THE residents of Ballan Caledonian Caravan Park are taking the state government to court over what they say is a breach of their human rights.
The move is another salvo in the battle between the low-income residents, the Minister for Environment and Climate Change and his department.
In January, the Department of Sustainability and Environment (DSE), decided to close the Ballan Caledonian Caravan park on July 25.
The decision prompted widespread fears it would leave the mainly elderly residents homeless.
Some of the residents have been living in the park for nearly 10 years.
The Courier understands the matter will be heard in the Supreme Court on August 14, where the residents will be represented by law firm Clayton Utz and barrister Stephen Donaghue SC and Elizabeth Bennett on a pro bono basis.
The residents are also claiming the government’s decision was not compliant with the Residential Tenancy Act and was taken without giving the park tenants an opportunity to be heard.
Long-term park resident Helen Baker, who suffers from a disability, said she hoped things would soon be resolved.
“We all want to know where we stand and what’s going to happen,” Ms Baker said.
“Because the uncertainty is killing me.
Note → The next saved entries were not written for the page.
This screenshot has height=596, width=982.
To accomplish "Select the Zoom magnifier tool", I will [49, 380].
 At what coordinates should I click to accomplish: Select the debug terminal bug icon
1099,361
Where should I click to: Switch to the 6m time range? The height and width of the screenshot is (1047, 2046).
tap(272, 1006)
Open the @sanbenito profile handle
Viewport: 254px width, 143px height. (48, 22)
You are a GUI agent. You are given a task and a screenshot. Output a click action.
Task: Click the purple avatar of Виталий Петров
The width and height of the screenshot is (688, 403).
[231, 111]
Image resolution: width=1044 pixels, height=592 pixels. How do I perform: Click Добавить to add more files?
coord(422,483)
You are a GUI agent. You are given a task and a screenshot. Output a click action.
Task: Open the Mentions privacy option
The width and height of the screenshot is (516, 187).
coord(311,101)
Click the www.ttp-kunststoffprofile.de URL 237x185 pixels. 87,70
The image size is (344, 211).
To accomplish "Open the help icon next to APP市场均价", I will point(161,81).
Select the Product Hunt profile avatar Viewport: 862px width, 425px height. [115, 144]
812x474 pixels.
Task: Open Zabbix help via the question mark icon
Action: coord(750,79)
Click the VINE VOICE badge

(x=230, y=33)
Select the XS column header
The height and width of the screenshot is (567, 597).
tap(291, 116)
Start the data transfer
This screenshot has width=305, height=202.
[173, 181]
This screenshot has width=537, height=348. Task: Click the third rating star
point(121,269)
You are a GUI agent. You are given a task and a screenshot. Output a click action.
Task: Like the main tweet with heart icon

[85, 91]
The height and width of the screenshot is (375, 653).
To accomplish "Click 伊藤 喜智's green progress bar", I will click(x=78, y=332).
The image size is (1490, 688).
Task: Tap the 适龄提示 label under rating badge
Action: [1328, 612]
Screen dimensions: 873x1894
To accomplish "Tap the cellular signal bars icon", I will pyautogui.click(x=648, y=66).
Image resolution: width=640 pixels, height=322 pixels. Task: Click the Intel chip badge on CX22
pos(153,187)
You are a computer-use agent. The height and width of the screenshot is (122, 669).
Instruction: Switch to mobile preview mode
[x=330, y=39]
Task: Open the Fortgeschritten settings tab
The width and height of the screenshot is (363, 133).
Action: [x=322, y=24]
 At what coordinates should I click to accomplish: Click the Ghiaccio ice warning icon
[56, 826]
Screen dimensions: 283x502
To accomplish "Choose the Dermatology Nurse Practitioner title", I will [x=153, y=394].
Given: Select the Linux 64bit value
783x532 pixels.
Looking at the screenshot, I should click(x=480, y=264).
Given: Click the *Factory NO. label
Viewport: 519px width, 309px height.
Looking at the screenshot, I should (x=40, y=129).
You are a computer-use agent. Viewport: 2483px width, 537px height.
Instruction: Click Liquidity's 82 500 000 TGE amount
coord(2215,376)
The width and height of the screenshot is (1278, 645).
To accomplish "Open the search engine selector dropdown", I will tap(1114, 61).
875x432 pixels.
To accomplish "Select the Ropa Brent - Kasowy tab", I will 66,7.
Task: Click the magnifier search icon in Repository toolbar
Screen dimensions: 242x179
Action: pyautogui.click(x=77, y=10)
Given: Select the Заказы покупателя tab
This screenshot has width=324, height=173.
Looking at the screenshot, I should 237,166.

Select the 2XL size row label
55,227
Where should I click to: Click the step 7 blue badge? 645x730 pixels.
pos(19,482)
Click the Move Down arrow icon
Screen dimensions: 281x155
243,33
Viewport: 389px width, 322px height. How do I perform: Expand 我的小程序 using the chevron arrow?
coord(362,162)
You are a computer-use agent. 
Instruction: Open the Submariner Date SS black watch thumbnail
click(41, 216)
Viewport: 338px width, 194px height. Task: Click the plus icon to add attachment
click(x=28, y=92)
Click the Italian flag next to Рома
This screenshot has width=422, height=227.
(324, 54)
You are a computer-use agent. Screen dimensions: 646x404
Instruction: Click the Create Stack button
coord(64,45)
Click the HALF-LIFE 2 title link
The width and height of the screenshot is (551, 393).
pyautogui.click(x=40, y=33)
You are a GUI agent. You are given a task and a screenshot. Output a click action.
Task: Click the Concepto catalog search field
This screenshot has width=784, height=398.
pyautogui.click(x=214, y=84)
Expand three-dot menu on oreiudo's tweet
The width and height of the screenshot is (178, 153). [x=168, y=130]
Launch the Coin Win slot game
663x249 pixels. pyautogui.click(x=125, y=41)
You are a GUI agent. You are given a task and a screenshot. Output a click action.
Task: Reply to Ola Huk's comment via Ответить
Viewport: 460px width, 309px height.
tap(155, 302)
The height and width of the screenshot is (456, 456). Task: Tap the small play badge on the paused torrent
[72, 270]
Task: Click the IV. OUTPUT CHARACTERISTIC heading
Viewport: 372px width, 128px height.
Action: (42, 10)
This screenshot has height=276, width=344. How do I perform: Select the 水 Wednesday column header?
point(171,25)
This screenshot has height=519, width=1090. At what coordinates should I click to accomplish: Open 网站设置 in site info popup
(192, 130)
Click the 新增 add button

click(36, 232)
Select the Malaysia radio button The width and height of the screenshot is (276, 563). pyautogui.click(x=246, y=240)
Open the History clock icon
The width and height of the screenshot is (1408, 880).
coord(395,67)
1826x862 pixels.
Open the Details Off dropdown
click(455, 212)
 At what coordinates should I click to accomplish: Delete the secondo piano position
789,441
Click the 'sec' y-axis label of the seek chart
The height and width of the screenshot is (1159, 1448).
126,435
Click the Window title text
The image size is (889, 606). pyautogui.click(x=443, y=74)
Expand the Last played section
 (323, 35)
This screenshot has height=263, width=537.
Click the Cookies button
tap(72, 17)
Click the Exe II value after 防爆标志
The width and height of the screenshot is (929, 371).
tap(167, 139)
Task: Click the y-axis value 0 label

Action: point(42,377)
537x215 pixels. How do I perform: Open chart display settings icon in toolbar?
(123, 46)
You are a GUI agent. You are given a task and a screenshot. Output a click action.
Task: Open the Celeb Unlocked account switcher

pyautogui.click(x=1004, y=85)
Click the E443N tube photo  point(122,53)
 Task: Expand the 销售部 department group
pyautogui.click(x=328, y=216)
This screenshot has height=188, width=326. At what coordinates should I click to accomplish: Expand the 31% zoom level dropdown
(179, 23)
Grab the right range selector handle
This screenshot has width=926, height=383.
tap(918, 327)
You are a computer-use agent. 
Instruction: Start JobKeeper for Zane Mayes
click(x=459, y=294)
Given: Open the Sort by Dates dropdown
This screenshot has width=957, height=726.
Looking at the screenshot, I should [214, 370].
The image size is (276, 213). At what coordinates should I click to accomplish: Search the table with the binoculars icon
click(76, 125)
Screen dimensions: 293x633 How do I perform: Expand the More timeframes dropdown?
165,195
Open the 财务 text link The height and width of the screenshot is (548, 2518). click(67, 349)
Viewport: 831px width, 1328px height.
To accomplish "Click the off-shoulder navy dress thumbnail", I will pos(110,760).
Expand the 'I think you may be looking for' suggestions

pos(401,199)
I hope I can keep my home.”
The DSE, which manages the land for the state government, is evicting the tenants because the caravan park does not comply with its permanent land-use policy.
In March, a Ballan group submitted a financial plan to the DSE for low-cost environmental homes at the park.
The plan, which is a joint proposal with a group of locals including Ballan Community Health Assistance manager Katie Talty and businessman Paul Tatchell, aims to build low-cost housing at the park.
A state government spokesperson said they were not in a position to make any comments at the present time.
“As the legal proceedings are ongoing, it is not appropriate to comment at this time,” the spokesperson said.
Moorabool Shire mayor Pat Griffins said he wanted to see the matter resolved quickly.
“I wish ... Paul Tatchell’s group would be allowed to get on with their plans,” Cr Griffins said.
“The uncertainty is taking a toll on the residents.”